▶ [Problem description] Your task is to retype, exactly, the line containing "Select the 澳大利亚悉尼 7ms cell" and every later line through the end of the listing, with pictures omitted.

═══ Information supplied

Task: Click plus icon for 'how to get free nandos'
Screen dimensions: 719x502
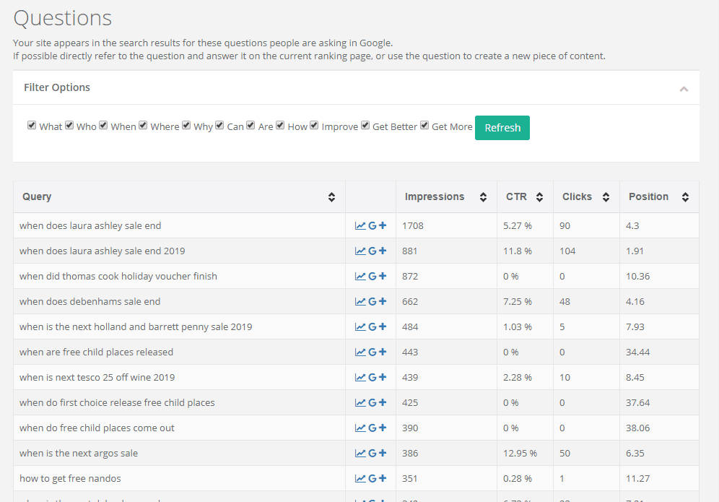Action: pyautogui.click(x=383, y=478)
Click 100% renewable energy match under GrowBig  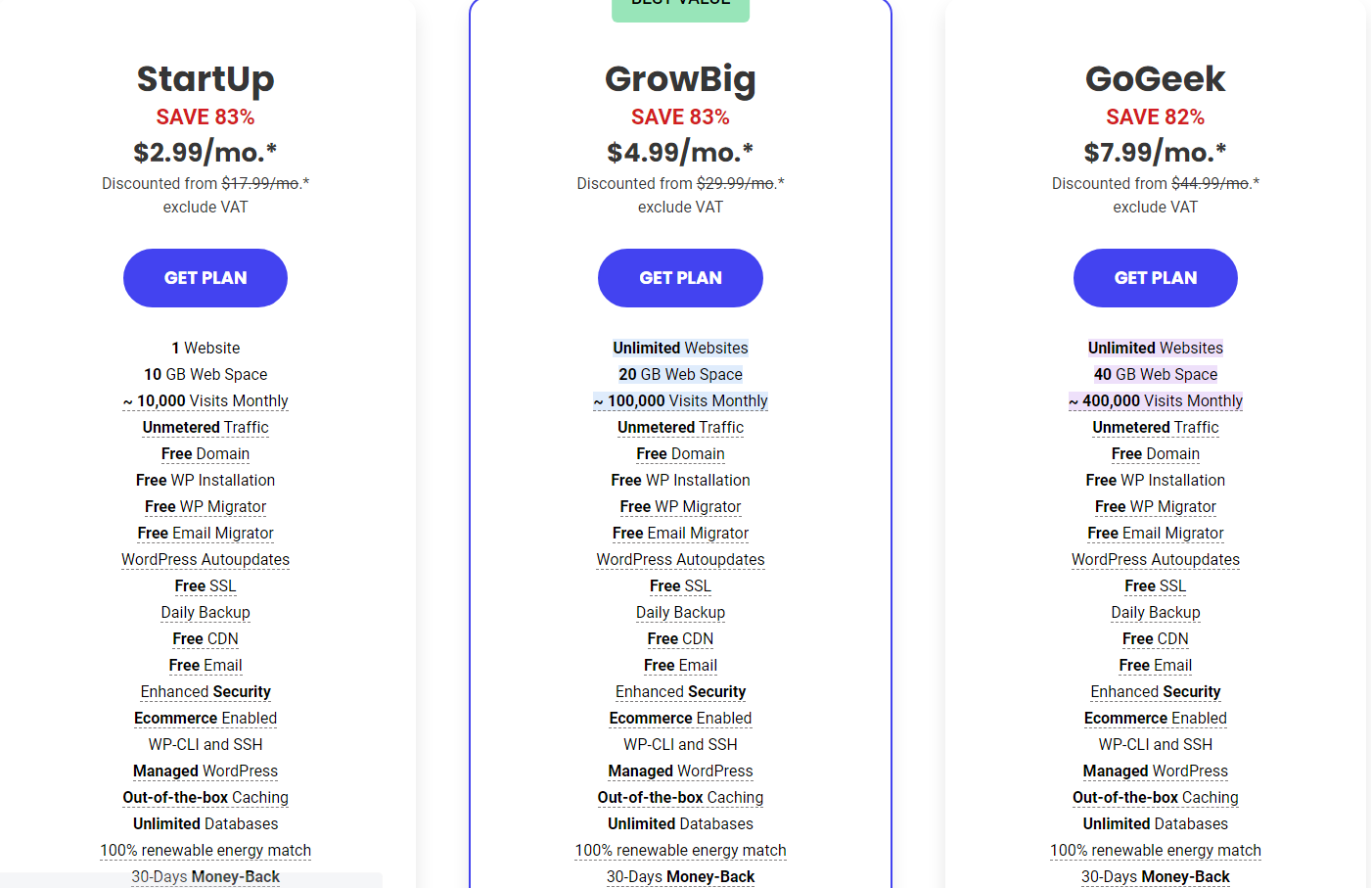(x=680, y=851)
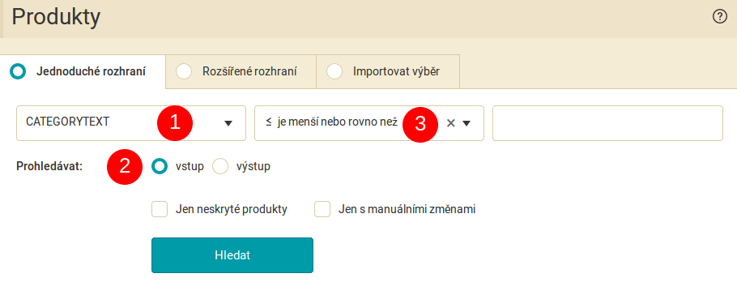Switch to the Jednoduché rozhraní tab
The image size is (737, 295).
click(x=83, y=72)
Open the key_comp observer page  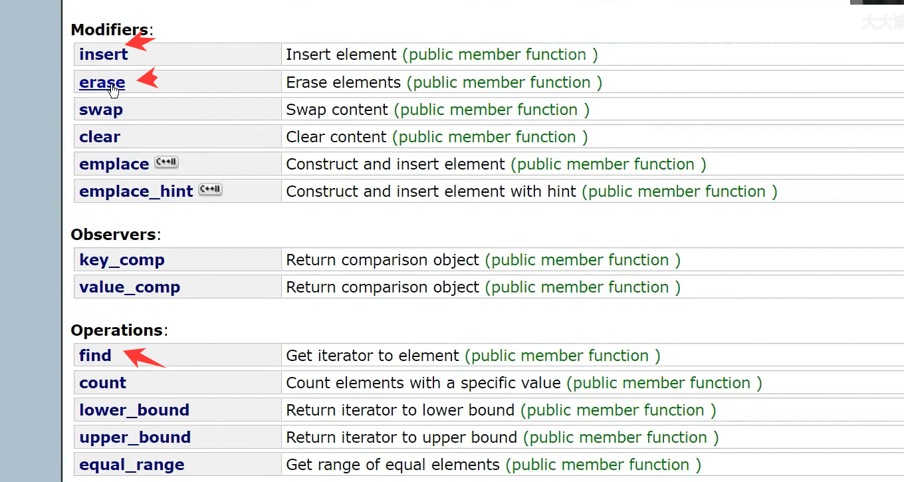tap(122, 260)
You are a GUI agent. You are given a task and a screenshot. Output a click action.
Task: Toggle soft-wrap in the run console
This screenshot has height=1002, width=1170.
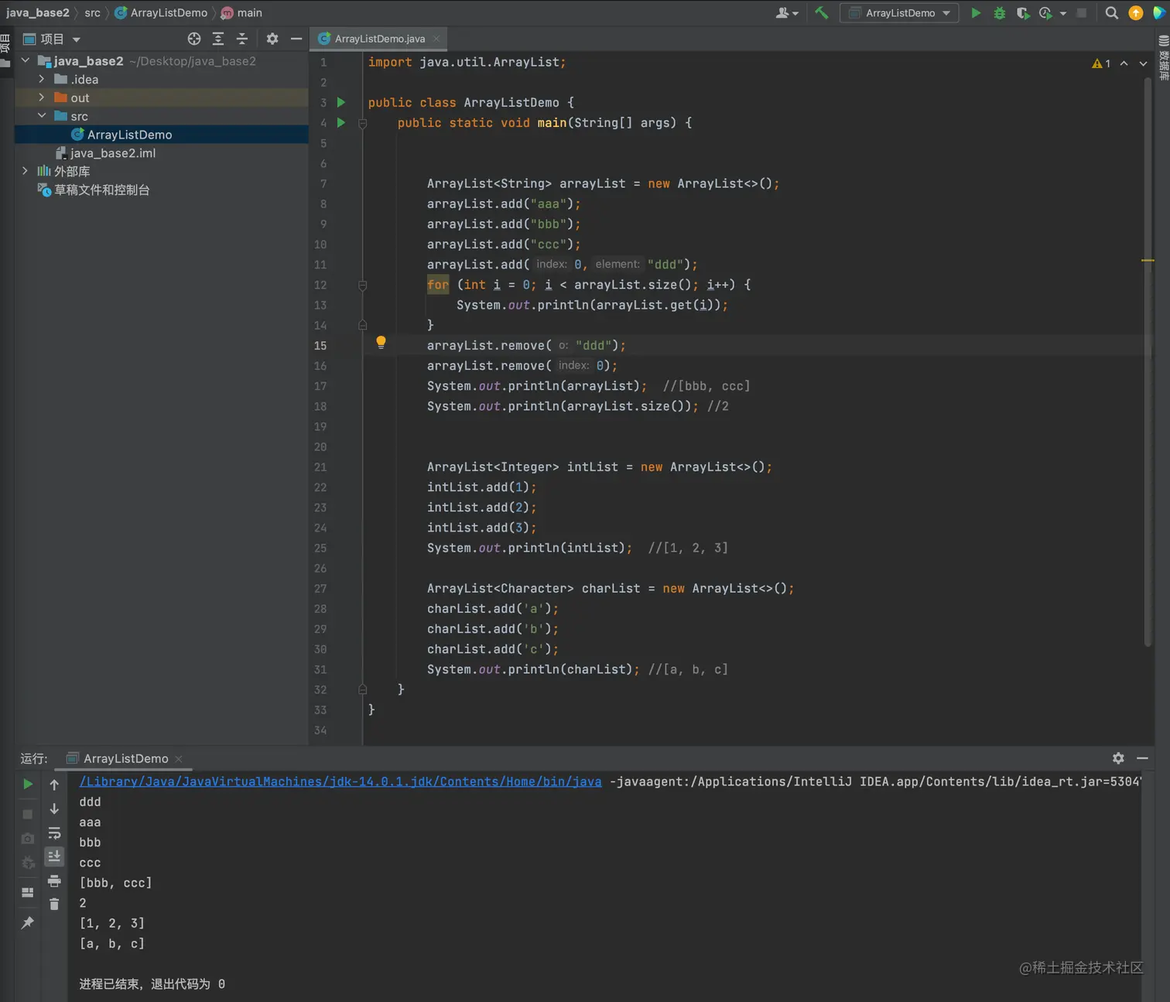54,833
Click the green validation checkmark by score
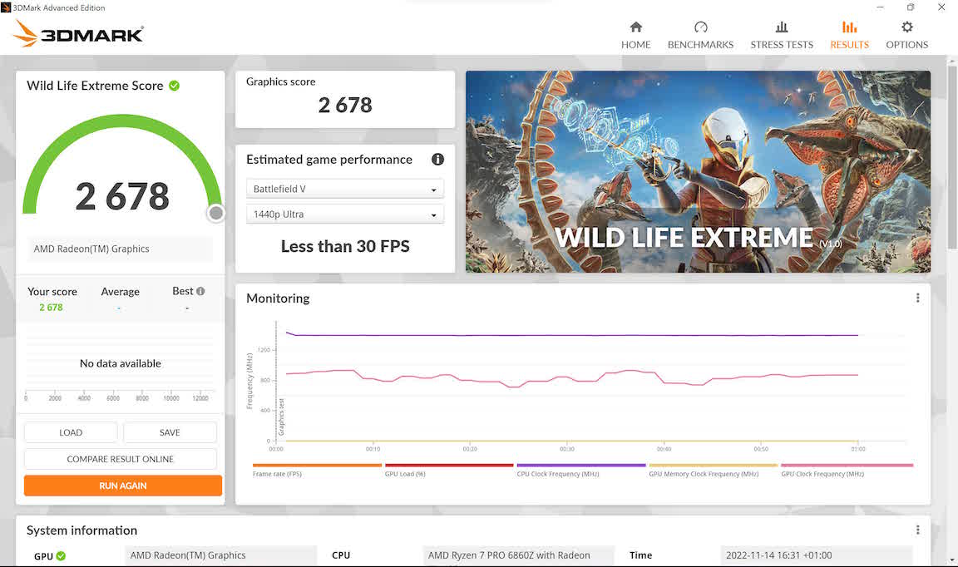The height and width of the screenshot is (567, 958). [x=174, y=86]
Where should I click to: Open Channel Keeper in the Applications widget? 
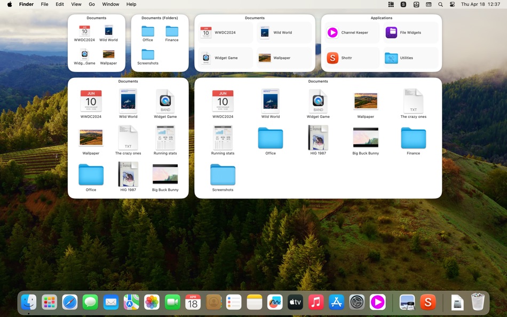(x=351, y=33)
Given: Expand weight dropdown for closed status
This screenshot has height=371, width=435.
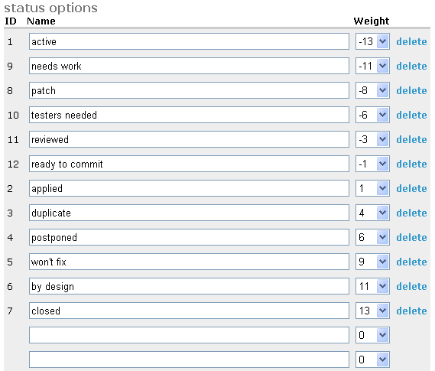Looking at the screenshot, I should click(x=372, y=311).
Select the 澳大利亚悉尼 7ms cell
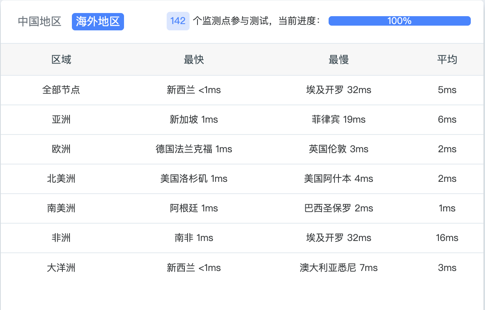This screenshot has height=310, width=485. [x=338, y=267]
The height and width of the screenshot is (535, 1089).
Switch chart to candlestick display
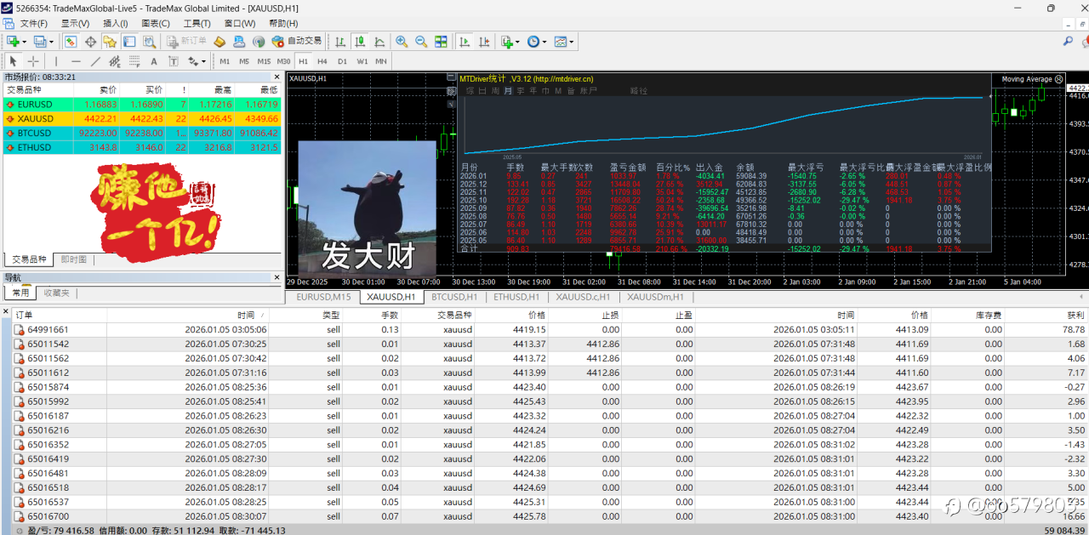[360, 41]
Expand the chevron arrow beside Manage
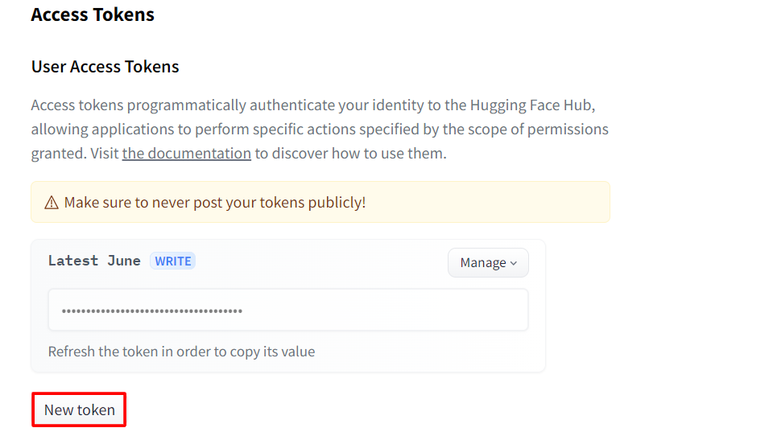The width and height of the screenshot is (769, 432). 514,264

══════

▶ [Task output]
Select the 澳大利亚悉尼 7ms cell
This screenshot has height=310, width=485. [x=338, y=267]
The height and width of the screenshot is (535, 1089).
Switch chart to candlestick display
[360, 41]
Expand the chevron arrow beside Manage
The width and height of the screenshot is (769, 432). 514,264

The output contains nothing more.